PROBLEM STATEMENT: The whole listing below should be output again, word for word.

EXCERPTED DATA:
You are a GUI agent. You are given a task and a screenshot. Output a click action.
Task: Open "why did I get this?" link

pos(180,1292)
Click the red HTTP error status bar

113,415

ANSWER BOX:
You are a GUI agent. You are given a task and a screenshot. Output a click action.
Task: Open "why did I get this?" link

pos(180,1292)
Click the red HTTP error status bar

113,415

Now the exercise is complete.